(Stored data entries)
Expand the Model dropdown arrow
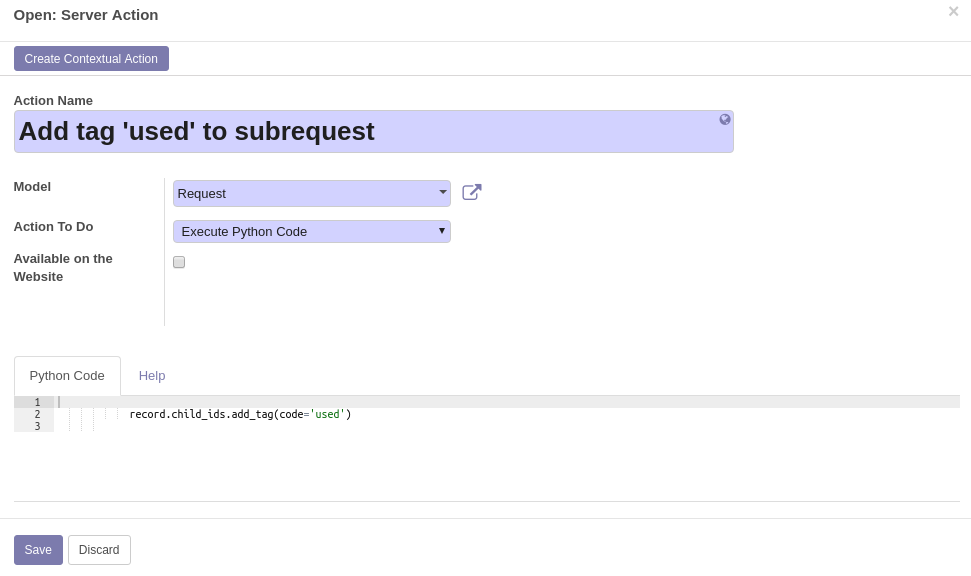Image resolution: width=971 pixels, height=576 pixels. click(443, 192)
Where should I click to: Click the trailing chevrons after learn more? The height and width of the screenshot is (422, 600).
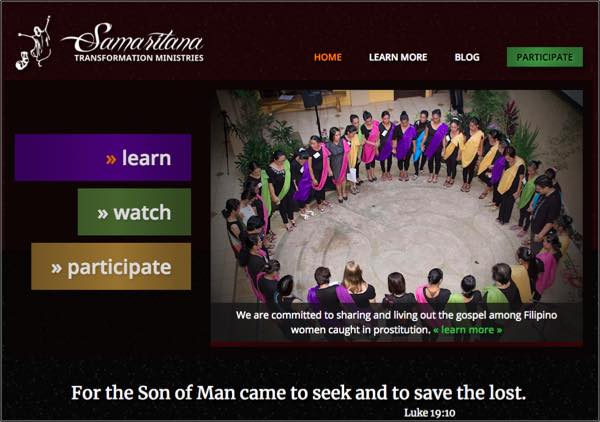point(499,330)
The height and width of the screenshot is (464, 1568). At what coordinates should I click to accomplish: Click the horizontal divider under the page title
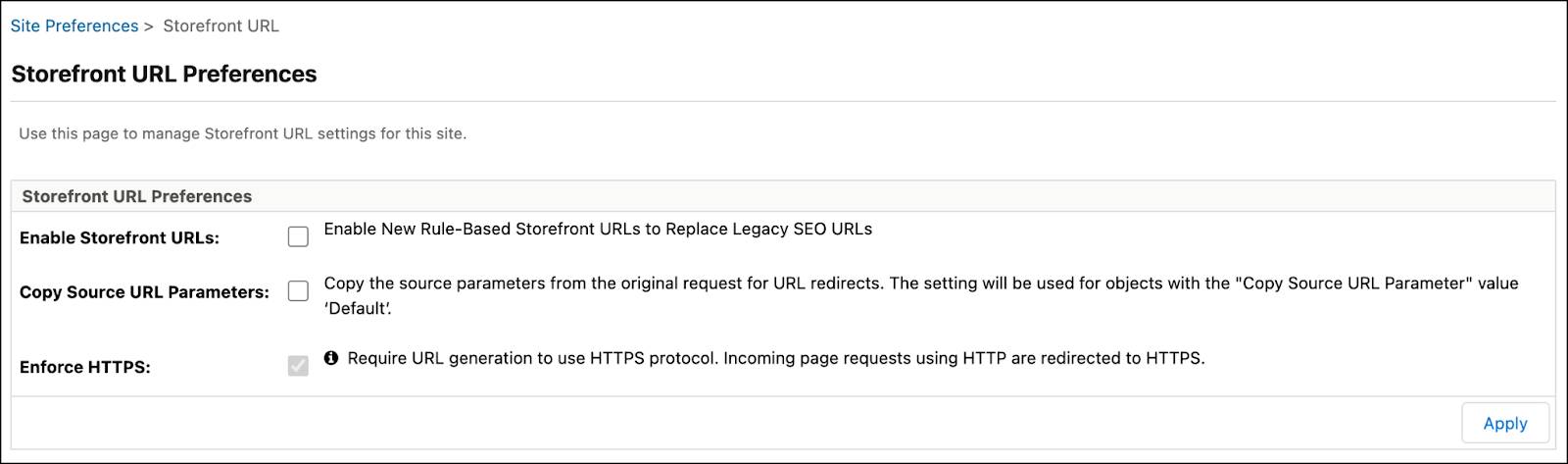(783, 101)
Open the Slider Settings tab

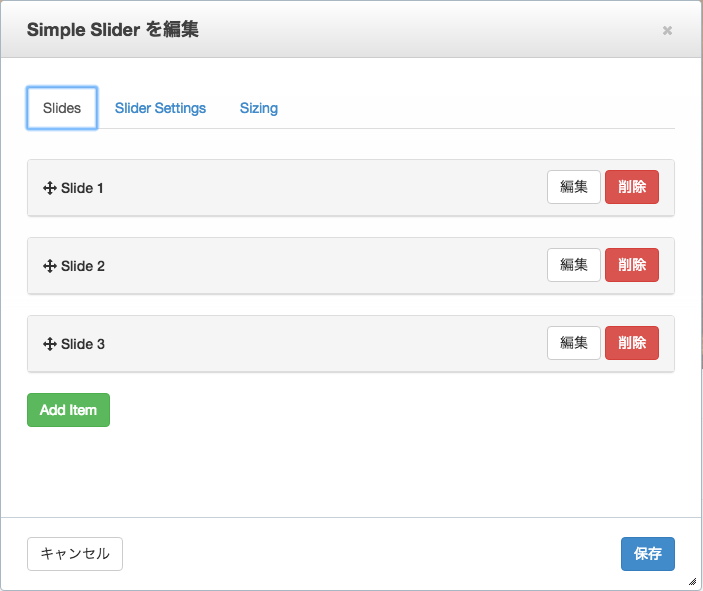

— Description of the task —
Transcribe the records above exactly, leaving every picture out of the copy.

— Output below —
Expand the Model dropdown arrow
Image resolution: width=971 pixels, height=576 pixels. click(443, 192)
Where should I click to: Click the trailing chevrons after learn more? The height and width of the screenshot is (422, 600).
point(499,330)
The height and width of the screenshot is (464, 1568). At what coordinates should I click to accomplish: Click the horizontal divider under the page title
(783, 101)
Open the Slider Settings tab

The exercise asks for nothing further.